§ EXERCISE INSTRUCTIONS: Among the lines below, keep only those from the one containing "Where should I click to: Open the bar" through the one containing "Given: Click the data search box 根据匹配知识", and reproduce them exactly.

§ RECORDS TO USE:
== == ==
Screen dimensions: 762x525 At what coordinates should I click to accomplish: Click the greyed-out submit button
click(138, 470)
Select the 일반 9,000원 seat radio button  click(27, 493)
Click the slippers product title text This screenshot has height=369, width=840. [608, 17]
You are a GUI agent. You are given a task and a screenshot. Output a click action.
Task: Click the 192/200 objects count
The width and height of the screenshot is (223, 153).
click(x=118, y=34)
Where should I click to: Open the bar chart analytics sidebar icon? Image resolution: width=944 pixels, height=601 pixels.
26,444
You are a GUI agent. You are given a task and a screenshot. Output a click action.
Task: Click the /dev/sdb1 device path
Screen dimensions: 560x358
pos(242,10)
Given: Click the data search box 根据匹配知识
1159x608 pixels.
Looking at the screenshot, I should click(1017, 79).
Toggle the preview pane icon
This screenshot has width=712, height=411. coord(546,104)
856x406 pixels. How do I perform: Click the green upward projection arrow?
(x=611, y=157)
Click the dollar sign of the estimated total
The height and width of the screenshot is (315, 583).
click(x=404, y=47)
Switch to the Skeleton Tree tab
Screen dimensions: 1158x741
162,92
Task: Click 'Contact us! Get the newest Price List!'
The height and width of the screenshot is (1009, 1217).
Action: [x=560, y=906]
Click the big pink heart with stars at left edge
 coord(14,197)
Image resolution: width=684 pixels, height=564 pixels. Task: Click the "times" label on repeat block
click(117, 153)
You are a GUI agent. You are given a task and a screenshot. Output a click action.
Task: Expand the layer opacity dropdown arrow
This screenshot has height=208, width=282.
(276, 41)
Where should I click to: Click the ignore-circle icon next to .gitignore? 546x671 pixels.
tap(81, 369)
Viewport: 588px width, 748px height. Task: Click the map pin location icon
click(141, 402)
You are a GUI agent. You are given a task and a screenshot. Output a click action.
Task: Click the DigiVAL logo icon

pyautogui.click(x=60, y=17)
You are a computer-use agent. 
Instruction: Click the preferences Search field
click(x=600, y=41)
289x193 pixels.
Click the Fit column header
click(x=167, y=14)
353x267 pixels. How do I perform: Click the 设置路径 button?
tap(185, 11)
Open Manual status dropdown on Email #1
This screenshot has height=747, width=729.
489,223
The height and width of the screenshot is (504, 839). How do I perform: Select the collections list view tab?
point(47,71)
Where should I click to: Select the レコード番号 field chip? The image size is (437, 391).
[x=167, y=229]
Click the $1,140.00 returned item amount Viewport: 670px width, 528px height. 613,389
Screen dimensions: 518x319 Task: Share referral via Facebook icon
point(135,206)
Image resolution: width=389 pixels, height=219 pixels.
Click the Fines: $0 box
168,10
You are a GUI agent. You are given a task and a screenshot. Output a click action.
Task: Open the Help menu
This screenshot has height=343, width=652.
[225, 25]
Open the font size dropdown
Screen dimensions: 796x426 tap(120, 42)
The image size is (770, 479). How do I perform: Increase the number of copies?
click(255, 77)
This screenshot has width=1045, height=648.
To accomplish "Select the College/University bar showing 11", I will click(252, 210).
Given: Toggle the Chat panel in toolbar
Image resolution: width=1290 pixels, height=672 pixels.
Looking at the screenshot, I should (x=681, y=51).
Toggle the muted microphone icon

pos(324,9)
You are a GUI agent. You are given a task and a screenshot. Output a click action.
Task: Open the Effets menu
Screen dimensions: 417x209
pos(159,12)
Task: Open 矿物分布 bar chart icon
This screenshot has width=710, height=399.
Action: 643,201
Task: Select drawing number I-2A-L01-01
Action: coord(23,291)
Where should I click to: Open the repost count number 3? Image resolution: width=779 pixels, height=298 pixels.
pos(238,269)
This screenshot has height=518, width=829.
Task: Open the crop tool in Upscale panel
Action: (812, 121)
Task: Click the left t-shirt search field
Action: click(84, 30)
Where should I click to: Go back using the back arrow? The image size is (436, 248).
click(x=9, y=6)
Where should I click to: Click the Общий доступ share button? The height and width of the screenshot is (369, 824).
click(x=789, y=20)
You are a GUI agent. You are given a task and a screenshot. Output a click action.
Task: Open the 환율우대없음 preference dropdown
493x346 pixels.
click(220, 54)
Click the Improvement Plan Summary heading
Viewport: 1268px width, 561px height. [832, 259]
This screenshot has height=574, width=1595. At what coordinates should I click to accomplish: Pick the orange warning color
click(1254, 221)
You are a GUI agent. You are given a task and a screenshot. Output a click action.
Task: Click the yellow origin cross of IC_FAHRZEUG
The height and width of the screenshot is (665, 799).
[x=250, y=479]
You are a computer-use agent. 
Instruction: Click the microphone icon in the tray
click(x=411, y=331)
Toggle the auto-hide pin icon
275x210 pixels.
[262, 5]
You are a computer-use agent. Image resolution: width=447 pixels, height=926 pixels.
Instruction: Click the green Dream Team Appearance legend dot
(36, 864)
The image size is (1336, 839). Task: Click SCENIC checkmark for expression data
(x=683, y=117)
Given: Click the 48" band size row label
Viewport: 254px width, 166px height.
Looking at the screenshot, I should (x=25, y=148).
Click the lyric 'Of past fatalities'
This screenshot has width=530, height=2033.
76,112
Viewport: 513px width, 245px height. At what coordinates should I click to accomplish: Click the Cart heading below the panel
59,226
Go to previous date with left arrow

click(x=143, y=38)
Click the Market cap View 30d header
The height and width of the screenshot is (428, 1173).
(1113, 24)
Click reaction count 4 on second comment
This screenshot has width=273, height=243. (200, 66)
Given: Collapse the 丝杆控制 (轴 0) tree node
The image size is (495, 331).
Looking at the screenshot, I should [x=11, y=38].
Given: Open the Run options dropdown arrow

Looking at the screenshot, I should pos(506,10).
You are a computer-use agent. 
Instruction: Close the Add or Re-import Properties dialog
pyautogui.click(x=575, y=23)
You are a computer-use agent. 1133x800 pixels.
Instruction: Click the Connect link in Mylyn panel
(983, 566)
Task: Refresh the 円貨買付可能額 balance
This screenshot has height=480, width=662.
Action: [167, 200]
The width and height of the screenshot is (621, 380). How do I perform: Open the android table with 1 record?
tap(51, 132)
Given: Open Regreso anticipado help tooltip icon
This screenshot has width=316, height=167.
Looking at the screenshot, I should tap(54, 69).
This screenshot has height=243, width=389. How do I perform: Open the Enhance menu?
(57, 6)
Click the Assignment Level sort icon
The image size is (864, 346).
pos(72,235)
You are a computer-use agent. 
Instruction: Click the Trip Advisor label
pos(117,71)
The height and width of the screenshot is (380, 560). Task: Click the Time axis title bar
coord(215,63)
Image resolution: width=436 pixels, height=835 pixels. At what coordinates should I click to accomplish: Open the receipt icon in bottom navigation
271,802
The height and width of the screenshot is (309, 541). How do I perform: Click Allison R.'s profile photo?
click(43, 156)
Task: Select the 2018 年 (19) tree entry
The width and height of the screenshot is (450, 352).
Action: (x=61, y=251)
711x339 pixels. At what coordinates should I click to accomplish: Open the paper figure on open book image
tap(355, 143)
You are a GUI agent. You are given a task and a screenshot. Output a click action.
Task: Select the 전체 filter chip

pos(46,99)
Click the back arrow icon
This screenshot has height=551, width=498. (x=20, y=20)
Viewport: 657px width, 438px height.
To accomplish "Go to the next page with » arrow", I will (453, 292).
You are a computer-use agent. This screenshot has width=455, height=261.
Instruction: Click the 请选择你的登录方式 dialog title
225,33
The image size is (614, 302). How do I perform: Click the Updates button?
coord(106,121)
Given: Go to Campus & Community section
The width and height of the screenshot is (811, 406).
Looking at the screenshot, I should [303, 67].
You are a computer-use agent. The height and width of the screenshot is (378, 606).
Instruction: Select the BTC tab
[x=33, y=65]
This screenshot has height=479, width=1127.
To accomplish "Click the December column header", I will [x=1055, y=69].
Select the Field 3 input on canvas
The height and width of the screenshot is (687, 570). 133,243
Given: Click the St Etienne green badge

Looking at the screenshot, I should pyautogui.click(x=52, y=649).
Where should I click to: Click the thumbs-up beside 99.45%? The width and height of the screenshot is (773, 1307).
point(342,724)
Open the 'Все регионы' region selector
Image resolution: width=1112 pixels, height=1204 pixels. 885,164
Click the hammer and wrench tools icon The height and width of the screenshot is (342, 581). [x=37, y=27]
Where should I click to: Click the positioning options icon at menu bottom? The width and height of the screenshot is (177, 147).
== == ==
§ ANSWER BOX:
Where should I click to: Open the bar chart analytics sidebar icon? Image resolution: width=944 pixels, height=601 pixels.
26,444
You are a GUI agent. You are given a task and a screenshot. Output a click action.
Task: Click the /dev/sdb1 device path
Screen dimensions: 560x358
pos(242,10)
Given: Click the data search box 根据匹配知识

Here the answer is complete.